After further review, I have to agree with Denny. Dump the wort as there is potential for botulism.
Here's an excerpt from BYO magazine.
In home food preservation, foods are divided into “high-acid” foods, with a pH below 4.6, and “low-acid” foods, with a pH above 4.6. High-acid foods can be safely canned using the boiling water method. It is recommended that low acid foods be canned in a pressure cooker, where the increased pressure means that water boils at 240 °F (116 °C) or higher. The pH of boiled, unfermented wort is around 5.0–5.2, making it a low-acid liquid.
The reason for the high-acid/low-acid distinction is that spores of the bacterium Clostridium botulinum can survive in low-acid foods, even if they have been heated to 212 °F (100 °C). Clostridium botulinum produces 7 different classes of botulinum toxin, labeled A through G, and all are powerful neurotoxins. Botulinum type A, the most toxic, is 15,000 times more potent than VX nerve gas.
Botulinum toxins stop impulses in the nervous system from triggering muscular contractions. Symptoms of botulism usually arise 24–36 hours after exposure to the toxin and include dry mouth, weakness, double vision, vomiting, depressed breathing and a progressively intensifying paralysis leading to death.
The presence of Clostridium spores in raw honey is why doctors recommend not feeding it to infants or small children.
Although spores of the bacteria are found almost everywhere, cases of botulism are actually relatively rare. Most years, around 110 cases are reported in the US, with most occurring in infants or small children that have eaten honey or other affected foods. On average, less than 30 cases per year result from improper home canning.

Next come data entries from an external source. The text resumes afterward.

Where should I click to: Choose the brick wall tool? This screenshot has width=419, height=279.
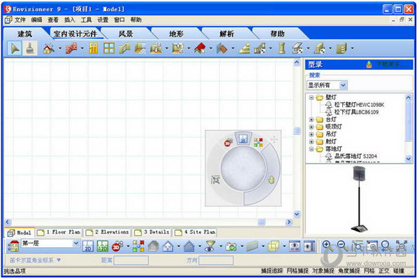tap(71, 48)
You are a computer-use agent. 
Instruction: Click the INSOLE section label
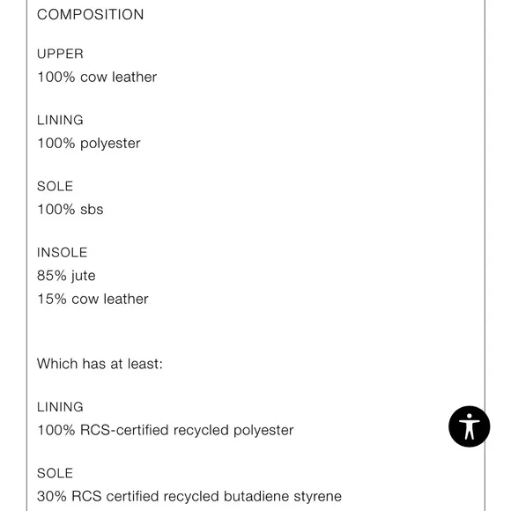point(63,253)
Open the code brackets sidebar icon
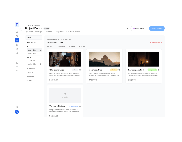This screenshot has height=142, width=182. click(17, 49)
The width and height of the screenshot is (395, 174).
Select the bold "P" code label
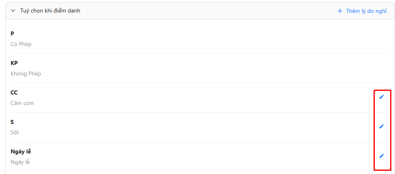click(x=13, y=34)
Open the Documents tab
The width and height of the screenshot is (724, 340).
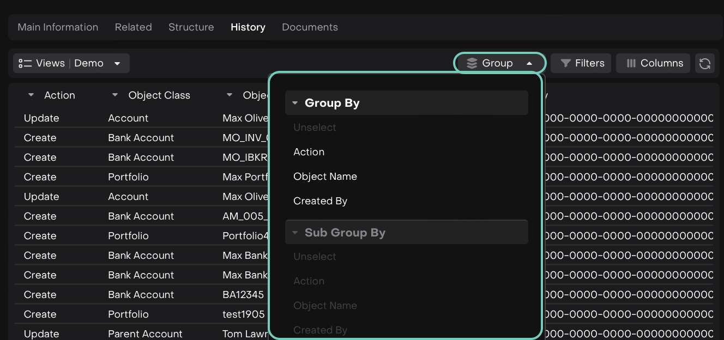310,27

In fermented wort (i.e. beer), the alcohol content, low pH (4.0–4.4) and anti-bacterial components in hops prevent C. botulinum from surviving. In preserved, unfermented, lightly-hopped wort, it is possible for the bacteria to grow. Although the bacteria will die if the wort is fermented, any toxins produced by the bacteria will not be neutralized.
To minimize the possibility of botulinum poisoning, can your starter wort using a pressure cooker or add acid — such as phosphoric or lactic acid — to your starter wort such that its pH is 4.6 or below if you are using the boiling water method. (High hopping levels alone are likely not enough.)
The boiling water method is presented here because it has been used successfully for many years, but it does allow for the possibility of botulinum poisoning. Although the probability of this is low, the consequences can be severe if it does occur.